Je suis en présence de toi
Comme devant un autre monde
Pourtant je vais au fond de toi
Je m'arrête, j'écoute les secondes
Et il y a un autre monde.
NAISSANCE AQUATIQUE D'UN HOMME
Il y a d'abord cet acte qu'il faut bien qualifier de charnel,
Faute d'un meilleur terme
Acte où nous engageons pourtant une bonne partie de nos ressources spirituelles
Et de nos croyances
Car nous créons les conditions, non seulement pour un être, mais aussi pour le monde, d'une nouvelle naissance,
Nous en fixons l'initiation et peut-être le terme.
Il y a ensuite cette espèce d'être animal
Qu'on a bien du mal à mettre en rapport avec la femme
Telle que nous la connaissons
Je veux dire, la femme de nos jours,
Celle qui prend le métro
Et qui n'est plus capable d'amour.
Il y a ce geste de l'embrassement qui remonte si naturellement vers les lèvres et vers les mains
Devant l'objet fripé qui sort
Qui était protégé il y a quelques instants encore
Qui vient brutalement de tomber en direction de l'humain
De manière irrémédiable
Et nous pleurons, nous aussi, cette chute.
Il y a cette espèce de croyance en un monde délivré du mal
Et des cris, et de la souffrance,
Un monde où envisager l'horreur de la naissance
Comme un acte amical
Je veux dire, un monde où l'on pourrait vivre
Depuis le premier instant
Et jusqu'à la fin, jusqu'au terme naturel;
Un tel monde n'est en aucun cas décrit dans nos livres.

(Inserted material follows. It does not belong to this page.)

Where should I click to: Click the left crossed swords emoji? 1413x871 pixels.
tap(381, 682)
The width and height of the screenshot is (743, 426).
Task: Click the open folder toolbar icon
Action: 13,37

C'est comme une veine qui court sous la peau, et que l'aiguille cherche à atteindre,
C'est comme un incendie si beau qu'on n'a pas envie de l'éteindre,
La peau est endurcie, par endroits presque bleue, et pourtant c'est un bain de fraîcheur au moment où pénètre l'aiguille
Nous marchons dans la nuit et nos mains tremblent un peu, pourtant nos doigts se cherchent et pourtant nos yeux brillent.